2. EXPERIMENTAL SECTION 2.1. Materials. Sodium alginate was purchased from Acros Organics (Morris Plains, NJ). Calcium chloride (anhydrous) was ordered from Beijing Chemical Works (Beijing, China), Lactococcus lactis-expressing PAL was constructed by our research group. Cinnamic acid was from Sigma-Aldrich Inc. (Germany). L-Phenylalanine was from Beijing XinJingKe Biotechnology Co., Ltd. (China), and other reagents were analytically pure. 2.2. Mice and Diets. The PKU model mice, which were offspring from hybridization of BTBR-Pahenu2 mice and C57BL/ 6J mice,12 were bred in the Laboratory of Animal Sciences, Peking University Health Center.
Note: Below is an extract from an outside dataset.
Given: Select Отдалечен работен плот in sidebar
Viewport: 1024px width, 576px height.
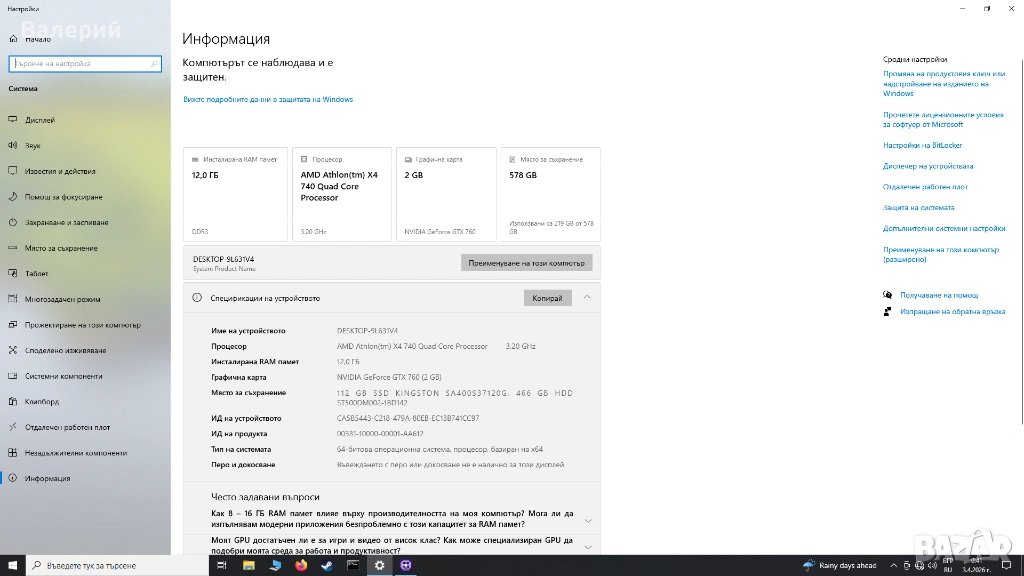Looking at the screenshot, I should (x=67, y=427).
Animals were maintained and bred by standard methods of mouse husbandry, using mouse and rat formula feed according to GB 14924.3-2001. The low-Phe diet contained all essential amino acids except Phe (prepared as a formula of the Teklad Research Diet #TD90368). The PKU model mice were fed with a low-Phe diet for 20 days before the therapy, and then each mouse was put on a regular diet of 3 g/day during the therapy. All procedures were reviewed and approved by the Animal Care Committee, Peking University Health Center. 2.3. Preparation of Blank and LLEP-Encapsulated CaAlginate Microparticles. The experimental setup is shown in Figure 1. In detail, 6 g of alginate solution (1.0 wt %) was introduced into the system by a pump, and droplets were produced by nitrogen gas passing through the nozzle. Then the droplets dropped into a large beaker containing 200 mL of CaCl2 solution (0.5 mol/L) to be directly solidified. The Caalginate microparticles containing LLEP were prepared by dispersing 1 g of LLEP into 6 g of alginate solution (1.0 wt %). The preparation procedure was as the same as that mentioned above. The blank or Ca-alginate microparticles containing LLEP were separated by centrifugation after solidification and washed twice with physiological saline to remove the residual CaCl2 on the surface. 2.4. Sample Characterization. An optical microscope (XSZH3, ChongQing Opitical & Electrical Instrument Co., Ltd., P. R.

Figure 1. A schematic presentation of the experimental setup.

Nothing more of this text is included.